* Quoted passage
* * *
2.5. The objections raised by the examining division under Article 123(2) EPC with regard to claim 1 of the auxiliary requests considered in the decision have no bearing on claim 1 according to the present request.
2.6. The Board concludes that, without prejudice to other amendments that might turn out to be appropriate or even necessary as a consequence of findings that may arise from the further examination of the application (see T 1055/92, supra, second paragraph of point 5 of the reasons, and T 630/93, supra, point 3.2 of the reasons), in particular on the issues of sufficiency of disclosure (Article 83 EPC) and substantive patentability (Article 52(1) EPC), present claim 1 meets the requirements set out in Article 84 EPC together with Rule 29(1) EPC, first sentence.
3. Further prosecution
Having regard to the above, the reasons given by the examining division for the refusal of the application on the only ground that claim 1 does not satisfy the requirements of Article 84 EPC do not convince the Board. The appellant's request for grant of a patent on the basis of the present application documents requires, however, further examination as to the formal and substantive requirements of the EPC, and in particular on the questions of whether the remaining claims satisfy the requirements of Articles 123(2) and 84. EPC (see in particular point IV-(c) above), whether the claimed invention is sufficiently disclosed within the meaning of Article 83 EPC (see penultimate paragraph of point 2.2, and point 2.4 above), and whether the claims define patentable subject matter in the sense of Article 52(1) EPC with regard to the prior art (see second subparagraph of point IV-(a) above and the documents cited in the second paragraph of point 2.2 above).
* * *
* Data entries
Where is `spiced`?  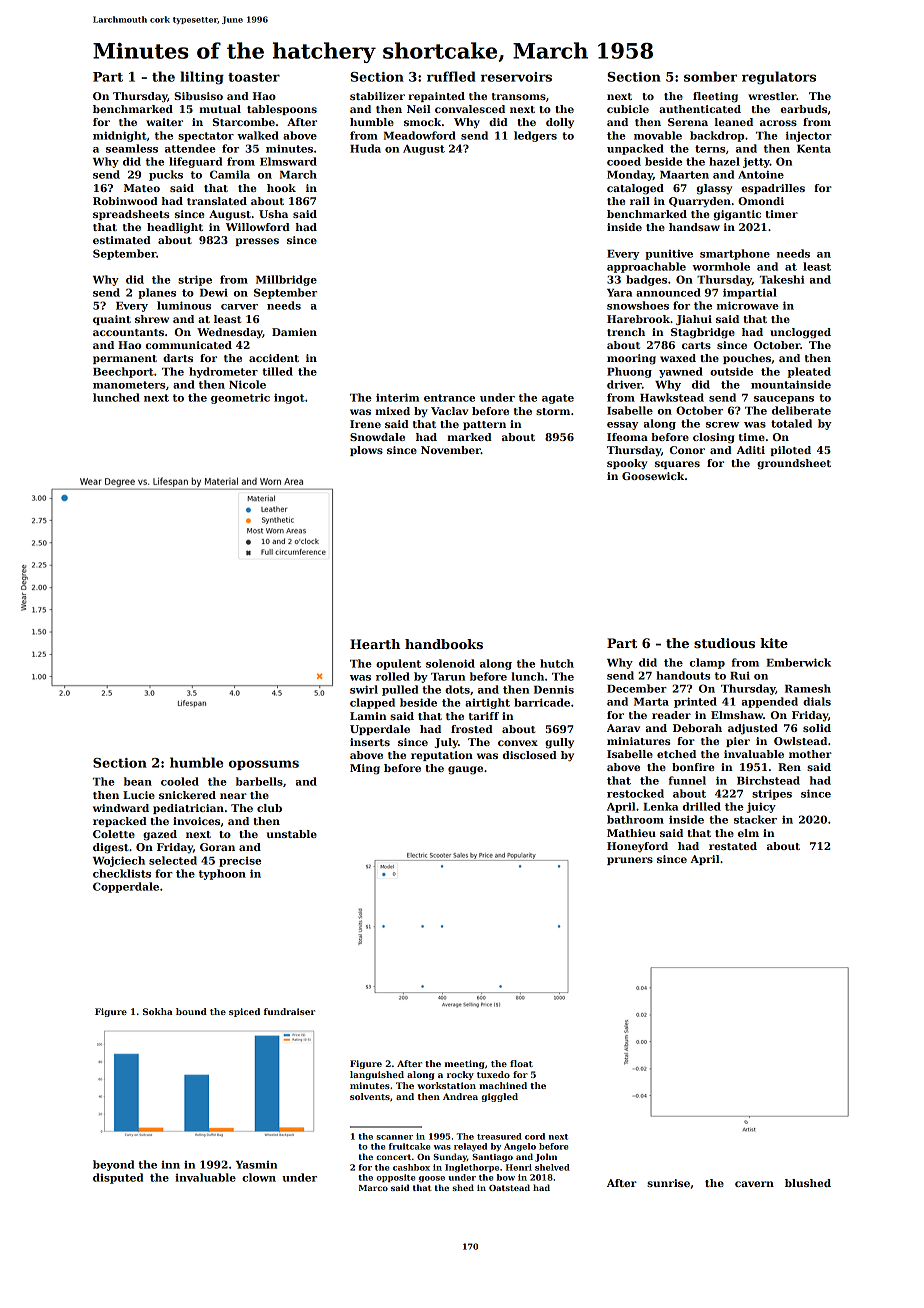
spiced is located at coordinates (244, 1012).
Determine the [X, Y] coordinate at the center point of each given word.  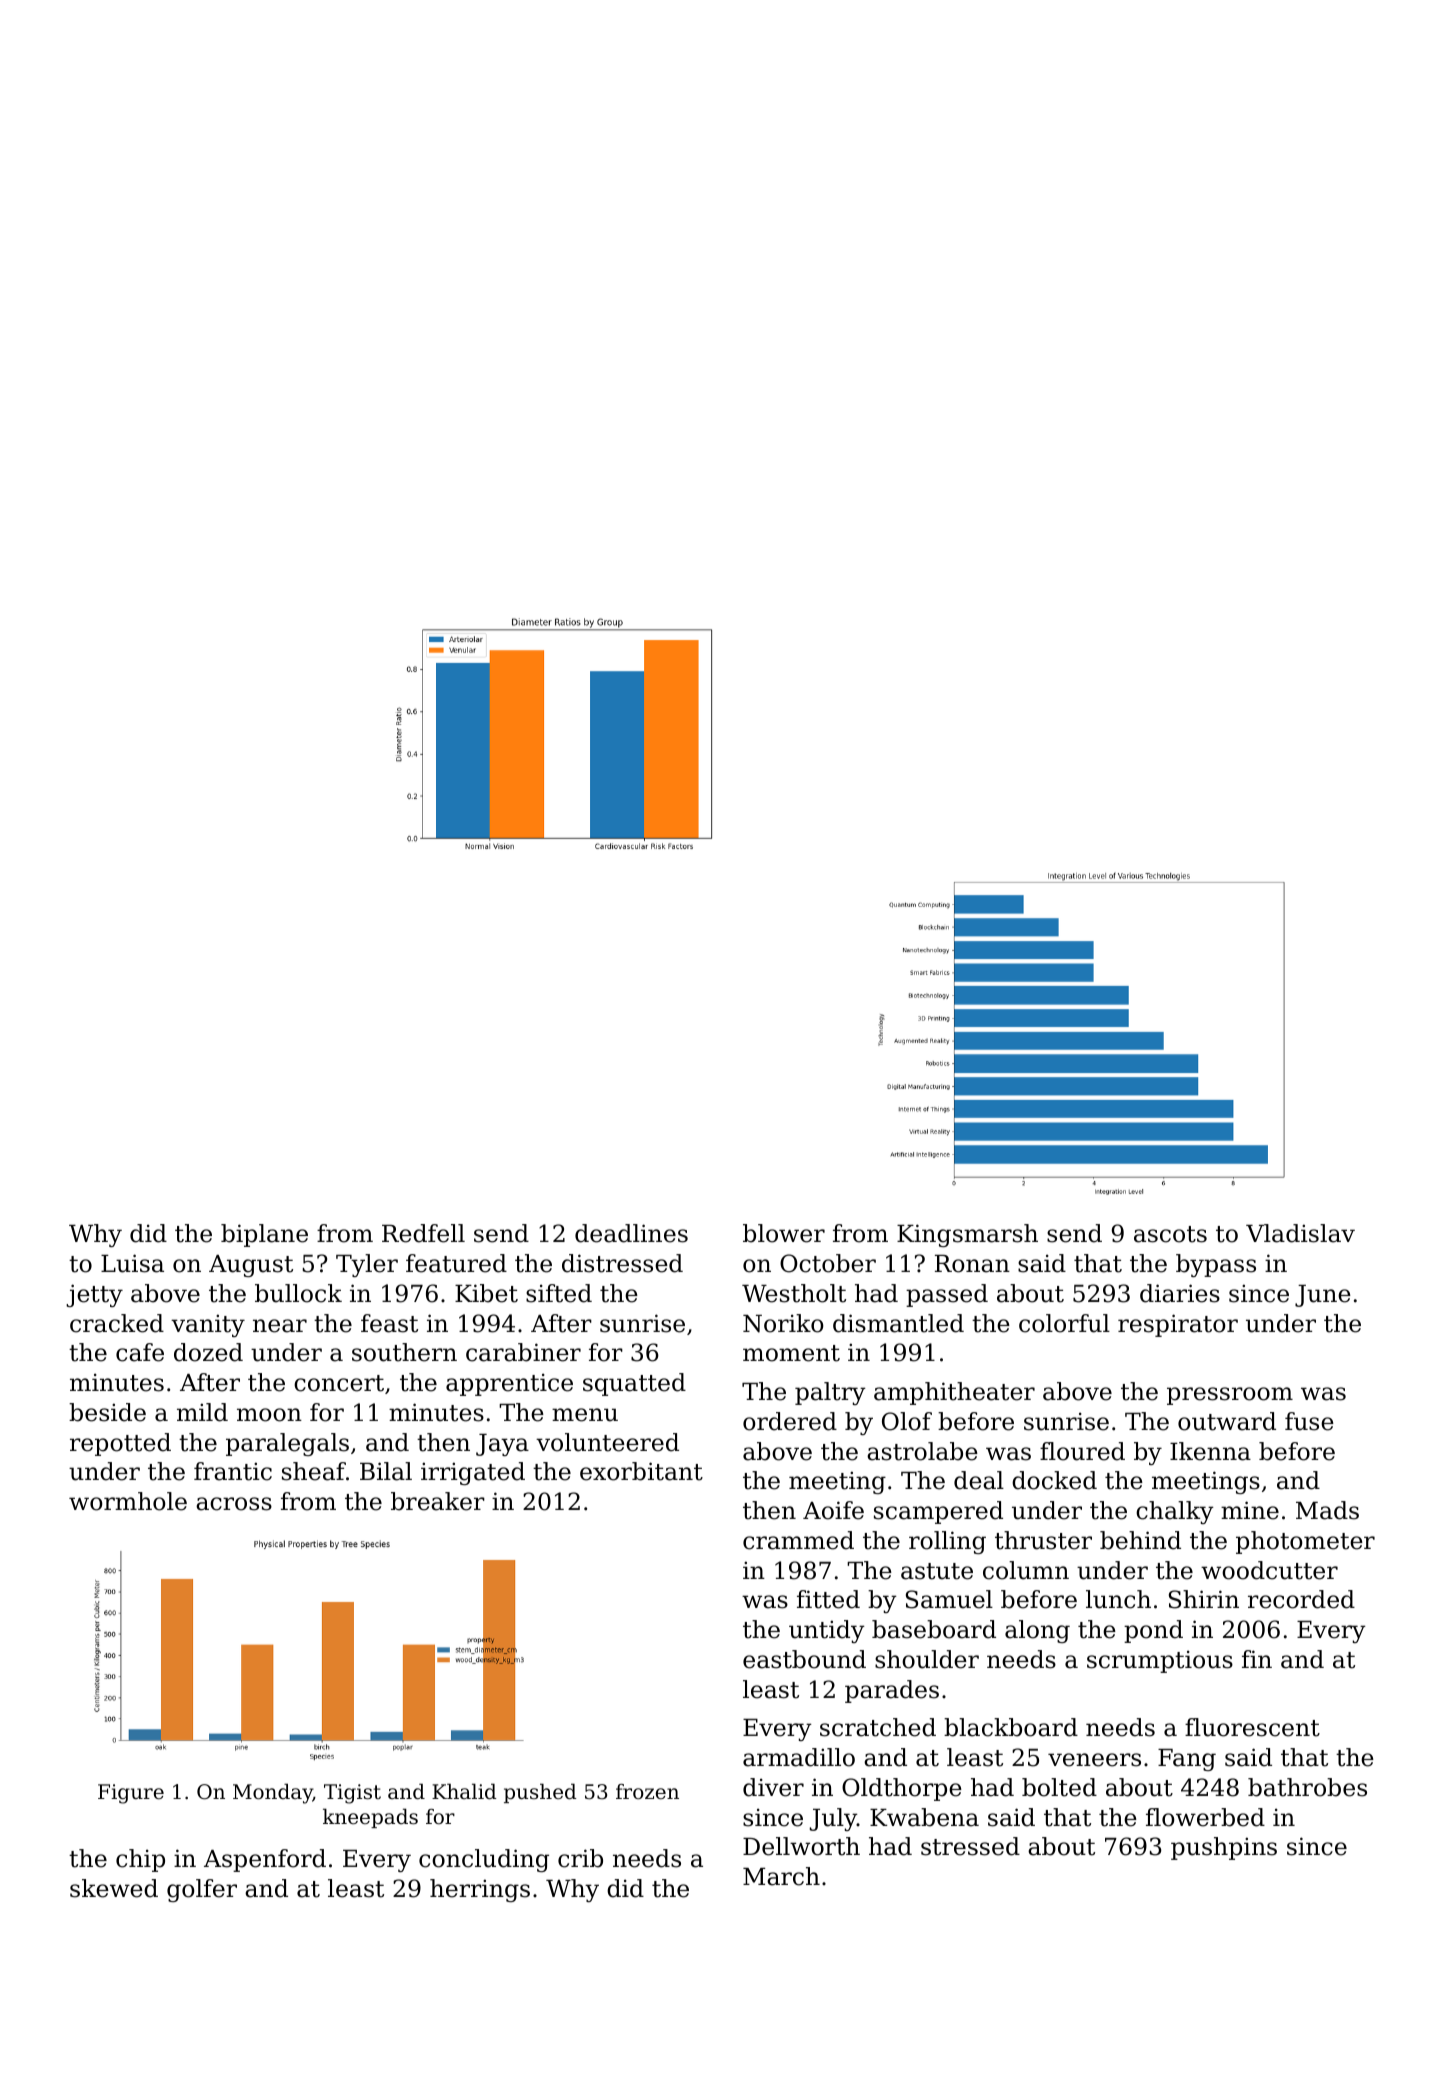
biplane [264, 1235]
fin [1257, 1659]
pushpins [1224, 1848]
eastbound [804, 1659]
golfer [202, 1890]
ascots [1170, 1234]
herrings [480, 1890]
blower [784, 1233]
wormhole [128, 1501]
* * *
* What you need to do
**a)** Which articles of the EPC does the patent appeal excerpt cite? List each article once, leaving out any rules.
**b)** Could you carry on with the patent appeal excerpt after its last sentence?

* Answers for this exercise
**a)**
- Article 123(2) EPC
- Article 83 EPC
- Article 52(1) EPC
- Article 84 EPC

**b)**
Consequently, the decision under appeal must be set aside and, in view of the above considerations, the Board finds it appropriate to exercise its power under Article 111(1) EPC and to remit the case to the department of first instance for further prosecution.
4. Request for oral proceedings
Since the decision under appeal is to be set aside and the appellant has agreed with the course of action proposed by the Board in respect of the remittal of the case to the first-instance department for further prosecution (see points IV-(b) and V above), there is no need to appoint oral proceedings at this stage of the procedure.
For these reasons it is decided that:
1. The decision under appeal is set aside.
2. The case is remitted to the department of first instance for further prosecution.